··· EXCERPTED RECORDS

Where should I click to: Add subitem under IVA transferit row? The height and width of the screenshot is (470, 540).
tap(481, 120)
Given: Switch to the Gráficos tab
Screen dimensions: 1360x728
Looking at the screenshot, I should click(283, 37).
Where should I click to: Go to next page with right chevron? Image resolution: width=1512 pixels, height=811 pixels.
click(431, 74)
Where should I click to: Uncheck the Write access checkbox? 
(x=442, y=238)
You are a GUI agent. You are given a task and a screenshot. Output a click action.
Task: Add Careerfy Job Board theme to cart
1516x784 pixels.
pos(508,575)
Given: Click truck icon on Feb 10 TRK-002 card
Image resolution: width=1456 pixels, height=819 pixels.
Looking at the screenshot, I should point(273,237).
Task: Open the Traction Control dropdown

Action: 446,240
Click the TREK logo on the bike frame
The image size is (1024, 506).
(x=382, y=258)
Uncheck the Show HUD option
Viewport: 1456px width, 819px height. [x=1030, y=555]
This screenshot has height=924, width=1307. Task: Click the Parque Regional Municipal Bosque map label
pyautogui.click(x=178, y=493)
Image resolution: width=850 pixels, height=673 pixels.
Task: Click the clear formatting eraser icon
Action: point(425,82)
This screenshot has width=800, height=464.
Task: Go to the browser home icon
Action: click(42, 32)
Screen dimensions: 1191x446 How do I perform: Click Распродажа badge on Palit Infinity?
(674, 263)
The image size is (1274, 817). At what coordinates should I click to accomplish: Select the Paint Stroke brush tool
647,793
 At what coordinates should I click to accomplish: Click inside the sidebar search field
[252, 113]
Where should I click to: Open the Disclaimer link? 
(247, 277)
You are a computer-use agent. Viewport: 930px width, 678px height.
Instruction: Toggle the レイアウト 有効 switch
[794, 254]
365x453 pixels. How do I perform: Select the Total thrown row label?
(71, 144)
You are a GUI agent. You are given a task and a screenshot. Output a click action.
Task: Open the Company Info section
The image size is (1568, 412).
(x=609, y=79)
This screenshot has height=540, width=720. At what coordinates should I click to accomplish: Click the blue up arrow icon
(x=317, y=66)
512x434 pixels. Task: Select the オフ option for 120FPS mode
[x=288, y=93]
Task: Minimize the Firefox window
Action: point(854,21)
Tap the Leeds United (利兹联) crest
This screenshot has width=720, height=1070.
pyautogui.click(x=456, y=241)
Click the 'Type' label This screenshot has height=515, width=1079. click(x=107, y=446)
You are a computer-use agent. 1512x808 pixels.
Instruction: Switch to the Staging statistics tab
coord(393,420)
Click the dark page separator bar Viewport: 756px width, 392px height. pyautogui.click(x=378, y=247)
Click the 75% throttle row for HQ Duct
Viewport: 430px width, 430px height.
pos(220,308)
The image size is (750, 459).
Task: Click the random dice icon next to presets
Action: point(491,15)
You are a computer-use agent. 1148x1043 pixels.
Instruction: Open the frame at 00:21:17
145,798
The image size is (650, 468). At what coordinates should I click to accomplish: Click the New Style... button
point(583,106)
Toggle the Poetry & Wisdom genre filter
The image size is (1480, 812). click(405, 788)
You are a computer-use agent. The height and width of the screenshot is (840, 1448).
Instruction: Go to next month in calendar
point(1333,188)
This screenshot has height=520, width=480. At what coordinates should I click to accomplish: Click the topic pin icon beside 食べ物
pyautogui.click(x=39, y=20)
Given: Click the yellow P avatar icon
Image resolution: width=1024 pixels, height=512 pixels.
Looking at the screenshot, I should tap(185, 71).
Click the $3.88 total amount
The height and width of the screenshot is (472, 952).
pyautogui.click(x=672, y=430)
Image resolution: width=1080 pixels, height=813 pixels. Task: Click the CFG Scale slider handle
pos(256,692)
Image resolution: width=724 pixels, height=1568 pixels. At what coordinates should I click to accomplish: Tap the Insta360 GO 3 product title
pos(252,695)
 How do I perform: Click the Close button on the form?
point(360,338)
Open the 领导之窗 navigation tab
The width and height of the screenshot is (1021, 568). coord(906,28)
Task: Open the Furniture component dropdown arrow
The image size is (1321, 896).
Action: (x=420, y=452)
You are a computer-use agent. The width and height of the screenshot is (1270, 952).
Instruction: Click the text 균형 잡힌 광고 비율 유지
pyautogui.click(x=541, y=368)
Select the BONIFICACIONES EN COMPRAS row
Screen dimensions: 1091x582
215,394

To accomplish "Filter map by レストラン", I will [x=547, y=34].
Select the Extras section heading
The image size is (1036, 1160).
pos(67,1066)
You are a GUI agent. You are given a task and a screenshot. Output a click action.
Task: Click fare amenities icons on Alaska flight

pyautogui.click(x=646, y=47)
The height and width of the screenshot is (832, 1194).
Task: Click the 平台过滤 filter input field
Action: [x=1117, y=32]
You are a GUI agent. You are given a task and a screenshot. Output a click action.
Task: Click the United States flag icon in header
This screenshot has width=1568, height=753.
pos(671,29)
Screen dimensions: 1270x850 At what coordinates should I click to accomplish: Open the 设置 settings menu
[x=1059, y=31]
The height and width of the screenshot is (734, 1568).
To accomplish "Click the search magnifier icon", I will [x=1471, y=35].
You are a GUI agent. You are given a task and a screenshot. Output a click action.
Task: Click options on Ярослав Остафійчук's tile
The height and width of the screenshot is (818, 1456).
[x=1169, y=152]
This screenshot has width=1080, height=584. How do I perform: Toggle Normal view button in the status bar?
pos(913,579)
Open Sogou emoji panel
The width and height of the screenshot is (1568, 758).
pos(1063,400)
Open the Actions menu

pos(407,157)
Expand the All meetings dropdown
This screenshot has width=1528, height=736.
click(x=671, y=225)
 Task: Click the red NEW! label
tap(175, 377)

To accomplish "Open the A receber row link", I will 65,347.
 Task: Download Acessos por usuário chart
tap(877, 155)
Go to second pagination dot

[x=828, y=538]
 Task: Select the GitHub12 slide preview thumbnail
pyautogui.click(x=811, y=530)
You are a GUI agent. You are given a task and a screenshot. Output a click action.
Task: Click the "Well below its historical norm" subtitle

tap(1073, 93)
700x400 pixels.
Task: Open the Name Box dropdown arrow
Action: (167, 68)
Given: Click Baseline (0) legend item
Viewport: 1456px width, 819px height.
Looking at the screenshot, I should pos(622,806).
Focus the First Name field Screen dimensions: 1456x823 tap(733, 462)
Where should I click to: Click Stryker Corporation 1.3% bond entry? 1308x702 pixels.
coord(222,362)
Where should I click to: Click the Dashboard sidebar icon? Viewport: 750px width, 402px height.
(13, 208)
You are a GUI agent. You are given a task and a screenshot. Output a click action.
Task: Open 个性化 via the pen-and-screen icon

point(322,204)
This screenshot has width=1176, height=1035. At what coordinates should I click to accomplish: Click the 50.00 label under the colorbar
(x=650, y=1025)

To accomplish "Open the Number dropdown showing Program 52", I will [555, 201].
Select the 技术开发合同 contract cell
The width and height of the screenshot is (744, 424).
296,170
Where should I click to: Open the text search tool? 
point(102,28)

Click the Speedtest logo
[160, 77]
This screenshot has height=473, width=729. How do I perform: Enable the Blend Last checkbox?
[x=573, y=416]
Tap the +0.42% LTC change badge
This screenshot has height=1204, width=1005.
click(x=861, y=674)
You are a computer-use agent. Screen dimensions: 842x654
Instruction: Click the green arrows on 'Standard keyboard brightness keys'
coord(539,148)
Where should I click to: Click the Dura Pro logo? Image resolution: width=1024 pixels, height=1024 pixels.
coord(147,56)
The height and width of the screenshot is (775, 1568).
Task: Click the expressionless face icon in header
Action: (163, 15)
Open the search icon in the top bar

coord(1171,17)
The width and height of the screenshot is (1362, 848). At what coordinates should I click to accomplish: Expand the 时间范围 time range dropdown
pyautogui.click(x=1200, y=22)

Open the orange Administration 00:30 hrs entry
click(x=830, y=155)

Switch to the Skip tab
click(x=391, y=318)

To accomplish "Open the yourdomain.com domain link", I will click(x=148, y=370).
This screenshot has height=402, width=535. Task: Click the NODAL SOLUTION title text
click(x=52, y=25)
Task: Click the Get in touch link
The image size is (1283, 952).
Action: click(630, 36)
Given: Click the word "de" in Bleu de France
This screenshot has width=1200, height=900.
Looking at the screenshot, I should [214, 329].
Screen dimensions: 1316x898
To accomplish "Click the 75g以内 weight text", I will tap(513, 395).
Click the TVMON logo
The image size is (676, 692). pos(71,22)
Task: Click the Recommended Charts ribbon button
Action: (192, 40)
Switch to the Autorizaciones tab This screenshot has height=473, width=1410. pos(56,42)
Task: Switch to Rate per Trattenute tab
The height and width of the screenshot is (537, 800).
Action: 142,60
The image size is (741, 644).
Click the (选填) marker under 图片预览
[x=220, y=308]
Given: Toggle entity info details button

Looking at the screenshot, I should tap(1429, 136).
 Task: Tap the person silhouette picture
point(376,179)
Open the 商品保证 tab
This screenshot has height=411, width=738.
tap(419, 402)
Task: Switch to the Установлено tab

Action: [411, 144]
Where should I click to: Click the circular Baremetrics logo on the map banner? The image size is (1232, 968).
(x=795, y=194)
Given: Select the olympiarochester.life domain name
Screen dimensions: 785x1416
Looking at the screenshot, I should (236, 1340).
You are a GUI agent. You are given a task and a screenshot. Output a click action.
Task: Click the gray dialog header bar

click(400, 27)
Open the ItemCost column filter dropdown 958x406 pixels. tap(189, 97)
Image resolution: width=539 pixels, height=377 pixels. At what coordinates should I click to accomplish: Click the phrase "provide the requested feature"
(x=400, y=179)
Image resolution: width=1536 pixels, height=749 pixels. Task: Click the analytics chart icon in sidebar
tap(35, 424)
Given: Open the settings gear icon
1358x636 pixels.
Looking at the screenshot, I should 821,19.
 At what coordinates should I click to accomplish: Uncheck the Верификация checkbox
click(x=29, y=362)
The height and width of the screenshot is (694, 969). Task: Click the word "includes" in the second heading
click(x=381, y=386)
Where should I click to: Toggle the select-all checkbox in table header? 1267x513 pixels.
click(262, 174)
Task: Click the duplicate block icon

······

Put the part of the listing from the line containing "Given: Toggle entity info details button" through the line containing "Action: [411, 144]" into a Markdown table with the columns Row and Line. Number each line in Row, and leave out blank lines.

| Row | Line |
|---|---|
| 1 | Given: Toggle entity info details button |
| 2 | Looking at the screenshot, I should tap(1429, 136). |
| 3 |  Task: Tap the person silhouette picture |
| 4 | point(376,179) |
| 5 | Open the 商品保证 tab |
| 6 | This screenshot has height=411, width=738. |
| 7 | tap(419, 402) |
| 8 | Task: Switch to the Установлено tab |
| 9 | Action: [411, 144] |